The other question I remember clearly is that of the third doctor: ‘Do you want a tubal ligation or a cauterization?’  That’s really about the only question that should have been asked.  I asked him to explain the advantages and disadvantages of each; he did so; I answered his question.  (As for ‘When would you like the surgery?’, how about Mothers’ Day?)

No, I don’t regret it.  I never have, not for one second of one minute of any day.  Sure there’s a possibility that one day I’ll want children.  There’s also a possibility that one day I’ll want to be a waitress at Hooters.  And anyway, I could always adopt.  (But it wouldn’t be your own!  Sure it would; it just wouldn’t have my genes.)  (And if that’s so important, you don’t want a kid – you want a smaller ego.)

It gave me control over my life, my destiny. In fact, it has been one of the best decisions I’ve made, and I wish more people would make it (whether they decide ‘yes’ or ‘no’ is less important than deciding – considering and deciding and not just letting it happen).

In fact, I wish being sterile were our default state: one should have to do something quite intentional in order to become reproductive (like take a pill, with not insignificant side-effects, every day at exactly the same time for six months – men too), rather than the other way around.

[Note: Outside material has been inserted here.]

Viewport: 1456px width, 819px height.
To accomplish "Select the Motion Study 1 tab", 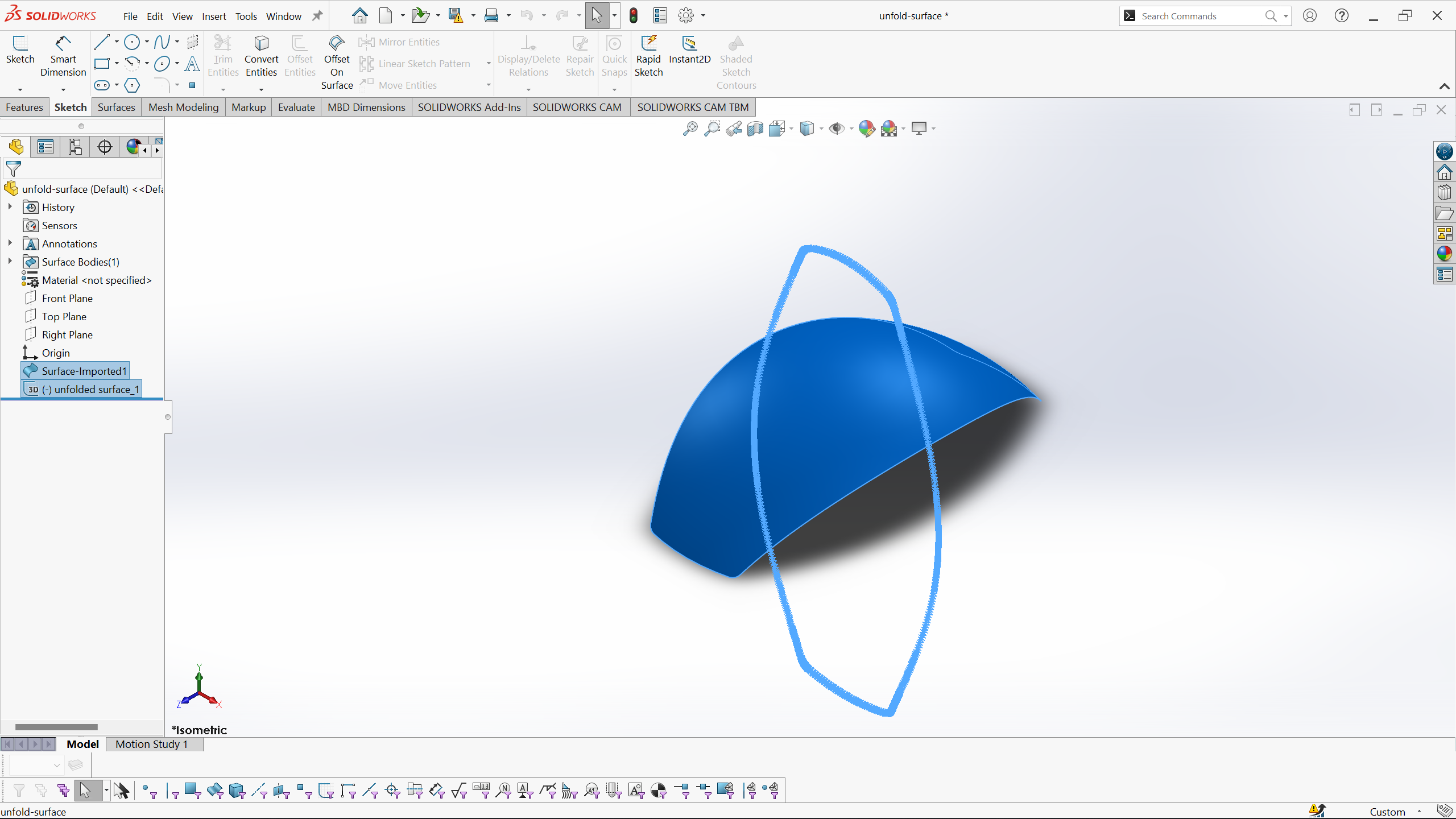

In the meantime, I hope those women who do choose permanent contraception can get it without the hassle I went through.  I am thankful, however, that I live in a time and place in which sterilization, especially for a young woman without children, is at least legal.  Had it not been, I may have chosen sexual abstinence.  (If I had to think each time I had intercourse ‘This could change – read “mess up” – the next fifteen years of my life’, I wouldn’t have enjoyed it anyway.)

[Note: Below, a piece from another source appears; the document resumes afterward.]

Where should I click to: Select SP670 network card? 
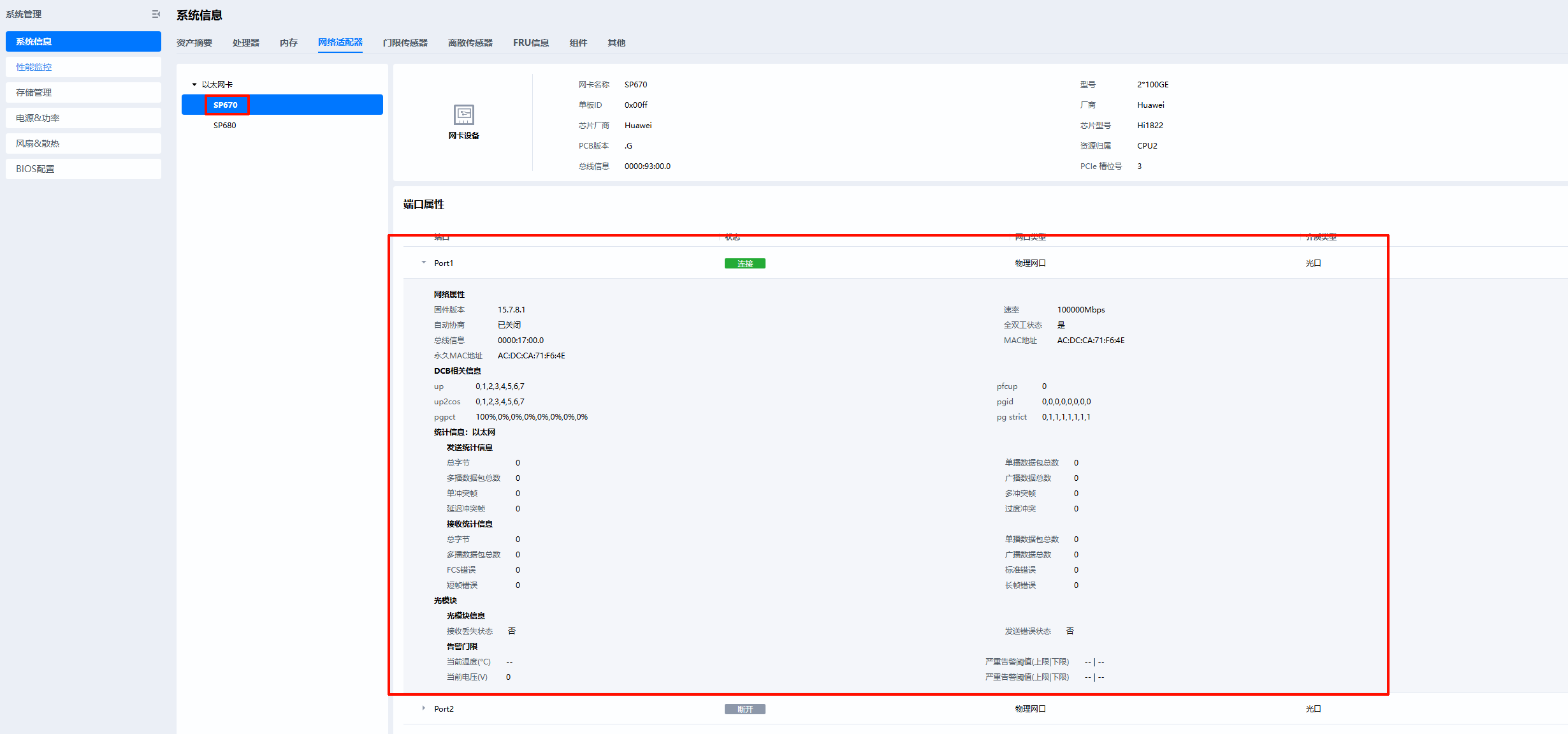click(x=226, y=105)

I am against sexism of any kind; I think that in a perfect world, one’s sex would be as relevant as one’s shoe size.  I don’t like any titles, but I like least of all, therefore, ‘Ms.’ and ‘Mr.’ because they differentiate on the basis of sex; being a female has always been near the bottom of my identity list (I’m a person, a dog-lover, a writer, a runner, a music-lover…).  So I love being neutered – it’s a bit of freedom from being sexed.